[BEGIN Provided passage]
Data/identity theft and your old PC

If you are upgrading to a new PC and are about to get rid of the old one, or are throwing out an old hard disk, think carefully before you do.

Even if you have deleted the files or formatted the disk, it still contains personal data, passwords and sensitive business information. Such information can easily be retrieved by a knowledgeable criminal.

Some IT departments often just dump outdated PCs in skips outside the office for collection and disposal.

In an office a member of the PCW team formerly worked in, the IT department would frequently bin supposedly dead or unreliable hard disks from their servers. Staff would retrieve these disks, connect them to their desktop PCs and reformat them.

Most of these drives ran for several more years without a hitch. Anyone could have trawled these disks for sensitive company information if they had been so inclined.

To be safe, before passing on or throwing away a hard disk, it makes sense to run a data eraser program to overwrite your old files.

Such programs write a simple data pattern over the top of old data. Some of them will overwrite several patterns on multiple passes to truly bury any trace of residual magnetism from the old data recording.

Two examples of such data erasure programs are Kroll Ontrack Data Eraser and East Technologies East-Tec Eraser 2005.

Prevention is better than cure

Although it’s a lot more difficult to accidentally and permanently erase files in current operating systems, it certainly helps if you follow good practice in the way you handle files and organise your hard disks.
[END Provided passage]
[BEGIN Dataset extract]
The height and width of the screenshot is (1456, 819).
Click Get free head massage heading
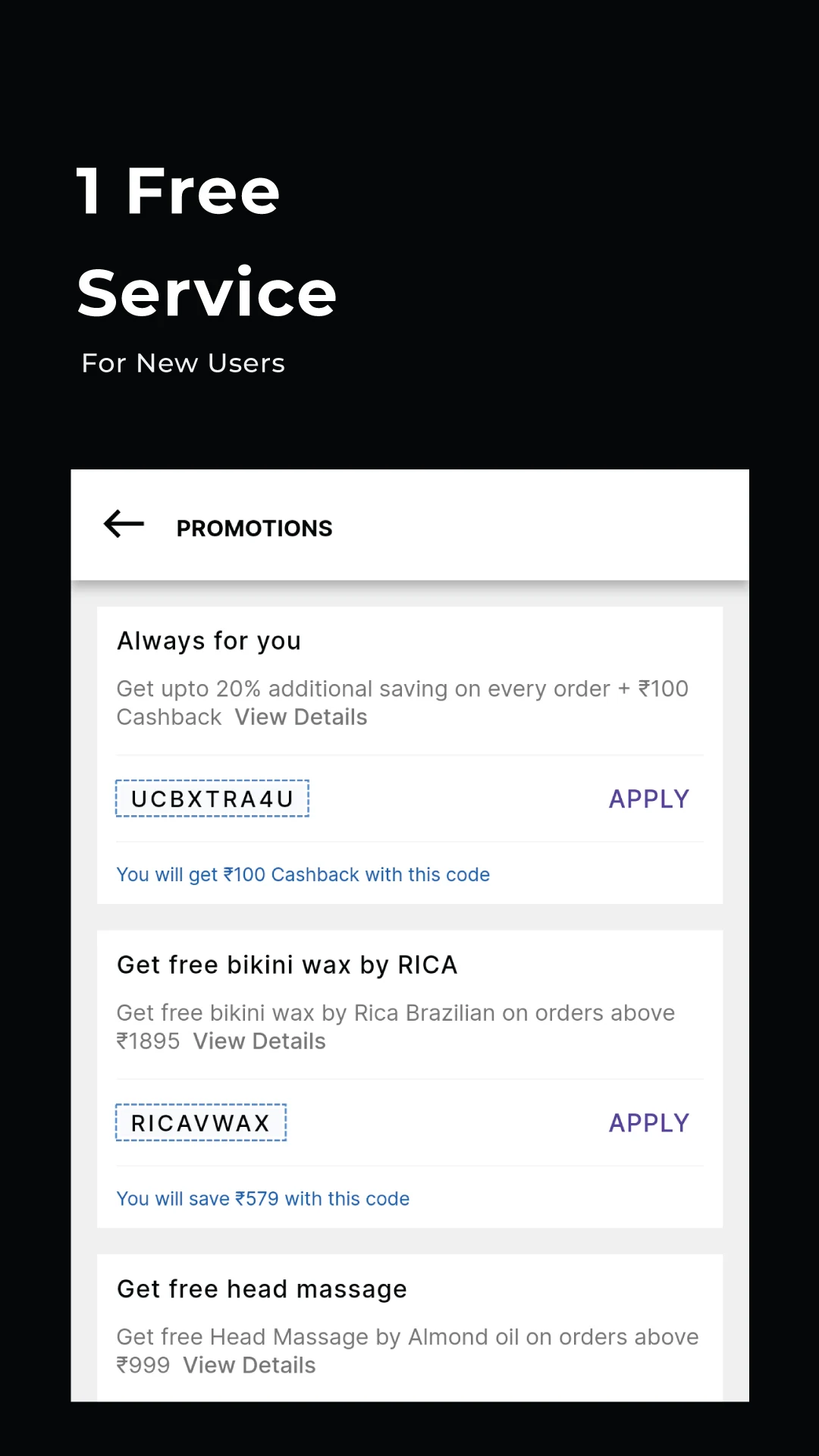tap(262, 1289)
[END Dataset extract]
• [Parts of the exercise]
1. Answer from the passage on old PCs and data theft:
(a) What did staff do with the hard disks the IT department had binned?
(b) What do data eraser programs write over the top of old data?
(c) Which two data erasure programs are given as examples?
2. In the passage on old PCs and data theft, restate more briefly the paragraph beginning "In an office a member of the PCW team".
3. Extend the passage on old PCs and data theft, starting from its final sentence.
The data are not required for this work.

• [Outputs in order]
1.
(a) They connected them to their desktop PCs and reformatted them.
(b) A simple data pattern.
(c) Kroll Ontrack Data Eraser and East Technologies East-Tec Eraser 2005.

2. Where a PCW team member once worked, the IT department often discarded server hard disks thought to be dead or unreliable, and staff would take them, connect them to their desktop PCs and reformat them.

3.
There are rather too many people using computers who don’t use the filing system properly and treat their hard disk like an invisible garbage dump for files.

Unfortunately this is partly because computers are pretty good at finding things and partly because a messy hard disk doesn’t look like a huge pile of unsorted paper burying their desk.

Confront these same people with a filing cabinet and some paperwork and they would be likely to at least take a shot at filing things in separate folders with sensible names and in alphabetic order.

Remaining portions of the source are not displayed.